No, really, this is a good thing. I'm not being sarcastic or just trying to smile in the face of something scary. I am ecstatic about this news. This possible news. I guess I shouldn't be too excited because nothing is official yet, but the thing is that I'm one step closer to being sure about something and there are actual steps that I can take now. Hopefully.
Twelve years a frustratingly long time to have a problem without finding any real cause or solution.
As many of you know, I've had recurring migraines for over a decade now. For a while, we always thought that these were caused by my spina bifida (I have an extra vertebrae in my spine and it's caused quite a few weird issues, if I'm being honest), and I have tried so many things, friends. I've been to acupuncturists, chiropractors, good ol' fashioned general practitioners and one by one they've all shrugged and said various forms of "That sucks," or "it's probably linked to your cycle."
Me: But... the migraines don't consistently happen during my period."
Doctor: Yeah, but they usually do?
Me: I mean... this past one was on the last day of my period, but -
Doctor: Yup! The uterus, man. It can be a real B.

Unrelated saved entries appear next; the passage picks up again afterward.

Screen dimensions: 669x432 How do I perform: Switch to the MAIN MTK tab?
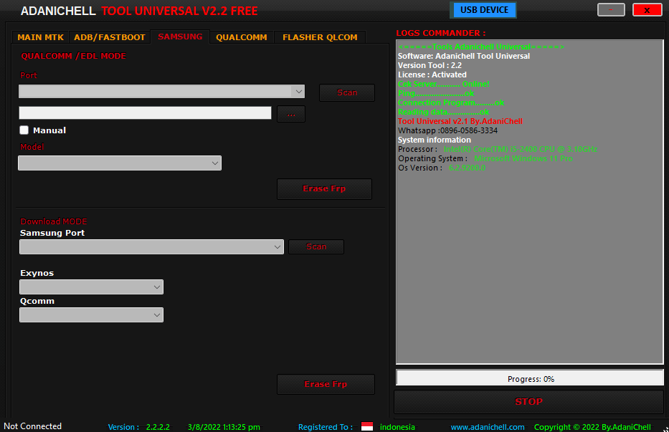[x=39, y=37]
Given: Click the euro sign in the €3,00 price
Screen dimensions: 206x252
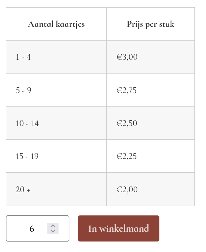Looking at the screenshot, I should click(x=120, y=57).
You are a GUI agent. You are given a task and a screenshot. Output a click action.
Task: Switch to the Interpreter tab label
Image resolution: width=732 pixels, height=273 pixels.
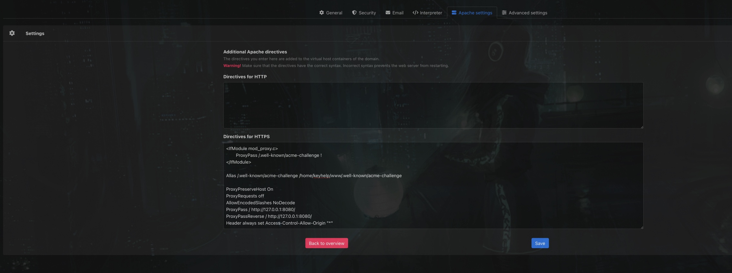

Or this other conversation I had during which the doctor told me that she couldn't really do anything to help me unless I was having migraines for 15 days out every month, so she suggested that I just start taking ibuprofen every six hours three days before each migraine hits... which could be at any time.
I shouldn't mislead you. They've all tried to help in some way shape or form, but the reality is that none of them have been able to figure out how to keep these migraines from coming back.
And I will say that my current chiropractor has actually been amazing so far. He's taken the time to understand the skeletal structure of my screwed up body and how it moves. He's listened to me when I explain that it's not just hip or back pain, and then random isolated migraines.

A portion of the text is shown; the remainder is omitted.